Word and item position data:
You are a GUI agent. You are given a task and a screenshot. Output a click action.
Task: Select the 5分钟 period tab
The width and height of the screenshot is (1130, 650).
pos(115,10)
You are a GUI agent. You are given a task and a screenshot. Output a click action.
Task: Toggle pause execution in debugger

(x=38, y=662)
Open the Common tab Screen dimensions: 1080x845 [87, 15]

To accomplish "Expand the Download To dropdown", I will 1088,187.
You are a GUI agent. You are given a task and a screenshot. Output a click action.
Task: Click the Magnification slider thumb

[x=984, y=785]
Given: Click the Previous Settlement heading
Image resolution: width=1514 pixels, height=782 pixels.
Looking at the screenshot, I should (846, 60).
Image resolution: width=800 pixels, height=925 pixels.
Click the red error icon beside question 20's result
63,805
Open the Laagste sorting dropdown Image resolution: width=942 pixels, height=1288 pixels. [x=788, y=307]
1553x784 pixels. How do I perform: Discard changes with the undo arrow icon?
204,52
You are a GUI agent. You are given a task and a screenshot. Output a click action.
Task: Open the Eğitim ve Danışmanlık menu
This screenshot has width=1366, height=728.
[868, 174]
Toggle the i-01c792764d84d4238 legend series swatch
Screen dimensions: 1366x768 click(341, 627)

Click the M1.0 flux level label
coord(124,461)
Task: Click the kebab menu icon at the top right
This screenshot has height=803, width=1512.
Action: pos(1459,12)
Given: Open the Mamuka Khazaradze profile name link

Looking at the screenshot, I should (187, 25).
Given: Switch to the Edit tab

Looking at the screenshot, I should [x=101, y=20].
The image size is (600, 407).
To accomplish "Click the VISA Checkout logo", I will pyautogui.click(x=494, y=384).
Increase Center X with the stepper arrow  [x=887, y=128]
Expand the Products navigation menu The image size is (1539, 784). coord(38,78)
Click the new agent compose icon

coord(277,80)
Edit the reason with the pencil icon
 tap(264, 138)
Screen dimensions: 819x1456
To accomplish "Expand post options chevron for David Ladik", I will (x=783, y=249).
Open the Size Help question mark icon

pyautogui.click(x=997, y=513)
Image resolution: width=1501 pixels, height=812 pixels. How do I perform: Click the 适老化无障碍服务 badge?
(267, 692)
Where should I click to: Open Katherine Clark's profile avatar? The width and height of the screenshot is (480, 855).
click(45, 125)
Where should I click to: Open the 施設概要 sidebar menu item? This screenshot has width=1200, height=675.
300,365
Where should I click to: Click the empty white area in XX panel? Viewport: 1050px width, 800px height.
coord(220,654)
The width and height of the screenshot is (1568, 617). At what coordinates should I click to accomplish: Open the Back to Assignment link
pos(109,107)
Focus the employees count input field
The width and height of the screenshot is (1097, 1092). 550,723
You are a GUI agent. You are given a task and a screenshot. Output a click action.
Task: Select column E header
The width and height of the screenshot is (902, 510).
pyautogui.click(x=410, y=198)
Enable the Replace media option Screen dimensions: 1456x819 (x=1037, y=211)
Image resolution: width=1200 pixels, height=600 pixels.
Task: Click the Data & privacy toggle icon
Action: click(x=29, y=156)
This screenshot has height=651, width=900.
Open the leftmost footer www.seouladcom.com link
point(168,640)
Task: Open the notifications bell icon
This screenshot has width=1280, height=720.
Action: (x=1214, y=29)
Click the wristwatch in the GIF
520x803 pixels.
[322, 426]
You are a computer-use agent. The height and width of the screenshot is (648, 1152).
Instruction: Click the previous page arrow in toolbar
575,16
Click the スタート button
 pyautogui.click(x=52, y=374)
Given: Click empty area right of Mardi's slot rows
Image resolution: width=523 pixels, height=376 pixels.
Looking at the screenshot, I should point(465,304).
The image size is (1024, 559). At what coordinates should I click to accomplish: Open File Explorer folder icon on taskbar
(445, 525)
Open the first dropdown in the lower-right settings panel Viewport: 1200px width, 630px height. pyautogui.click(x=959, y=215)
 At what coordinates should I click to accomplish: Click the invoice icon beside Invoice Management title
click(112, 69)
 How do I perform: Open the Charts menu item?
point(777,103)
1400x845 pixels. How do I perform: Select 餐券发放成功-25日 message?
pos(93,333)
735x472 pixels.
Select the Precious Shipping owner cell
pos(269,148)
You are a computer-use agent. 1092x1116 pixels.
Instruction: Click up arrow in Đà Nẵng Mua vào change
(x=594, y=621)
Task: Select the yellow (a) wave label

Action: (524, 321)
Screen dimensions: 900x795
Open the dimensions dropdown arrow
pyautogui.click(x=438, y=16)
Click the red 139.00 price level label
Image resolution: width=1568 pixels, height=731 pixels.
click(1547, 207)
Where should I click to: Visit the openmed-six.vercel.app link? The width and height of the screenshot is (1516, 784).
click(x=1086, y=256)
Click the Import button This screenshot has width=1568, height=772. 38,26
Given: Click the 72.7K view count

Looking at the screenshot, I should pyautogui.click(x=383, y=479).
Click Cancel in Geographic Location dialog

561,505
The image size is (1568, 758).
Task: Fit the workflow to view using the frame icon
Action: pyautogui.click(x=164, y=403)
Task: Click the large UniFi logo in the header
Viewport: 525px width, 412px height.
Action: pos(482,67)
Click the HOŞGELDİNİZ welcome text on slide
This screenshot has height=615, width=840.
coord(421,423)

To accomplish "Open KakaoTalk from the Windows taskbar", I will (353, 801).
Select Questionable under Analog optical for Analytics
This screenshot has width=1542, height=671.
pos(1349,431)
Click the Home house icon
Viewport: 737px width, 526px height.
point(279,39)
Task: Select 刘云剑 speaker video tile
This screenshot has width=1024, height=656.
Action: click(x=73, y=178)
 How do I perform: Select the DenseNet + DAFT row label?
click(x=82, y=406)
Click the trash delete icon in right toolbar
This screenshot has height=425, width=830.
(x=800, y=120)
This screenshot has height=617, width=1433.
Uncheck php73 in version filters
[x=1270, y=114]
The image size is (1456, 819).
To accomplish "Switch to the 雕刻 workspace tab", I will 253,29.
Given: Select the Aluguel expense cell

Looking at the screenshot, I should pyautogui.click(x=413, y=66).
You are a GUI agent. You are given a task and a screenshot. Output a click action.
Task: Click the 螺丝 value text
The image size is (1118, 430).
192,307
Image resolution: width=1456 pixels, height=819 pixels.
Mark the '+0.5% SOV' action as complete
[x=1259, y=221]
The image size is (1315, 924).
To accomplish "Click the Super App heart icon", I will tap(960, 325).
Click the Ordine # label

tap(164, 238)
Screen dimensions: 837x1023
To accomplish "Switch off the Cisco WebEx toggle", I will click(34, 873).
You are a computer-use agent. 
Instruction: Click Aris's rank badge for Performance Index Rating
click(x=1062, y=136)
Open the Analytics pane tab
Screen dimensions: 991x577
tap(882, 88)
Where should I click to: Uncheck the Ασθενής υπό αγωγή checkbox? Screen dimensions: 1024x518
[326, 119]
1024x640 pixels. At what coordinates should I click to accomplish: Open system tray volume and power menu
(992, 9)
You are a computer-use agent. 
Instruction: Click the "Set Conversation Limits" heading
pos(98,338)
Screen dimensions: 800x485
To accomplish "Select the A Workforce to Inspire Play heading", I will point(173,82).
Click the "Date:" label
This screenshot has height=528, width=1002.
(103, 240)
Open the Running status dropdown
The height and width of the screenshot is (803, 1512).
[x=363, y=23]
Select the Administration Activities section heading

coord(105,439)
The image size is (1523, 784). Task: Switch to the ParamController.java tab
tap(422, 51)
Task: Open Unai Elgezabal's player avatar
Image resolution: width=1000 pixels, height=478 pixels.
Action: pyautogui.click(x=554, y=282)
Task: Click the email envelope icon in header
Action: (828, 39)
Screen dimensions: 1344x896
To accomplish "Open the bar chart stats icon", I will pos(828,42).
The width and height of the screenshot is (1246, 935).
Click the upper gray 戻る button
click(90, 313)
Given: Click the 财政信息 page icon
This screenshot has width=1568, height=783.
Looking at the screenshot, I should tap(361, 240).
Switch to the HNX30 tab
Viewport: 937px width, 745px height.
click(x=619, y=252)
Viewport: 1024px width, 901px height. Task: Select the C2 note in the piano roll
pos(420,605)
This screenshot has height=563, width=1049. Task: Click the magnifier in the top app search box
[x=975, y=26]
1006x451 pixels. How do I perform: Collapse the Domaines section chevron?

*GIVEN PROBLEM*: Extract the rows exactly as they appear, starting at the line that contains "How do I perform: Select the" and ending at the line that contains "click(x=1062, y=136)", with both of those lines included.

*RIGHT ANSWER*:
 How do I perform: Select the DenseNet + DAFT row label?
click(x=82, y=406)
Click the trash delete icon in right toolbar
This screenshot has height=425, width=830.
(x=800, y=120)
This screenshot has height=617, width=1433.
Uncheck php73 in version filters
[x=1270, y=114]
The image size is (1456, 819).
To accomplish "Switch to the 雕刻 workspace tab", I will 253,29.
Given: Select the Aluguel expense cell

Looking at the screenshot, I should pyautogui.click(x=413, y=66).
You are a GUI agent. You are given a task and a screenshot. Output a click action.
Task: Click the 螺丝 value text
The image size is (1118, 430).
192,307
Image resolution: width=1456 pixels, height=819 pixels.
Mark the '+0.5% SOV' action as complete
[x=1259, y=221]
The image size is (1315, 924).
To accomplish "Click the Super App heart icon", I will tap(960, 325).
Click the Ordine # label

tap(164, 238)
Screen dimensions: 837x1023
To accomplish "Switch off the Cisco WebEx toggle", I will click(34, 873).
You are a computer-use agent. 
Instruction: Click Aris's rank badge for Performance Index Rating
click(x=1062, y=136)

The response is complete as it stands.